Translation studies itself is a wide-ranging discipline, with only parts of it falling under the purview of applied linguistics. Holmes’ (2004) frequently quoted map of the discipline, originally described in 1972 and presented in graphic form by Toury two decades later (1995: 10), makes a clear distinction between its “pure” theoretical and descriptive sub-branches and the “applied” sub-branches of translation training, translation aids and translation criticism. Fifty years on, the distinctions within translation studies are no longer necessarily as clear-cut as they appeared to Holmes. For instance, many of the objects and methodologies of the descriptive translation research being conducted into the products, processes and functions of translation are now feeding directly into applied solutions, such as competence profiling, development and assessment, quality criteria and measurement, workflow management, workplace optimisation and the enhancement of human-computer interactions.
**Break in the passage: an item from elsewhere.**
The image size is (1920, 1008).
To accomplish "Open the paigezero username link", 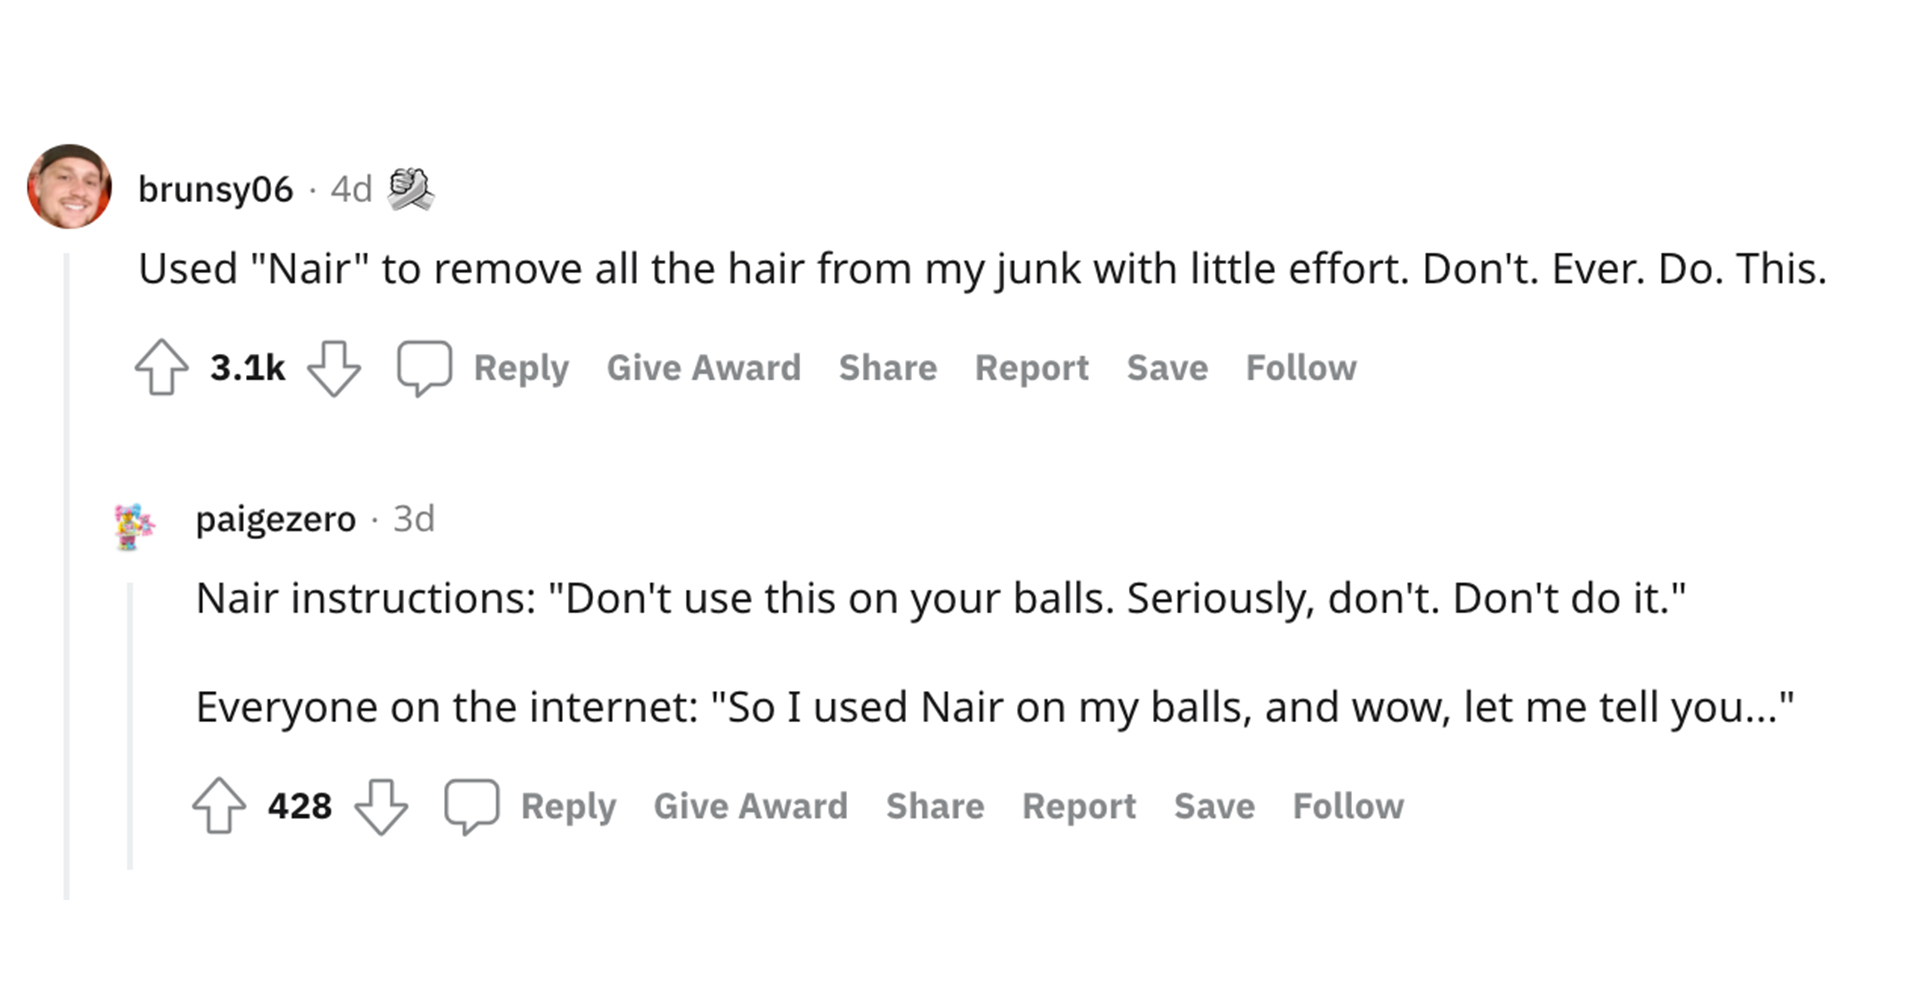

Moreover, it has long been common to regard translation studies not as a discipline but as an interdiscipline (e.g. Snell-Hornby et al. 1994, Chesterman 2002, Sdobnikov 2019), a Phoenician trader travelling among the “settled nations” of other disciplines (Munday 2016: 25) to apply their theories, frameworks, approaches and methods to the complex issues for which it seeks answers. This article attempts to move the focus from the interdisciplinarity that has been identified as the nexus of translation studies in the past to an emerging transdisciplinary research paradigm in its applied branches. It argues that the shift can and will be a key factor, challenge and opportunity in the onward development of applied translation studies as it tries to adequately address real-world professional translation in workplace and organisational settings. Transdisciplinarity, operationalised as action research, offers a viable framework for investigating, understanding and learning about what translators really do in working contexts, with a view to identifying issues, improving practices, processes and performance, and ultimately transforming the profession for the good of those it employs and serves.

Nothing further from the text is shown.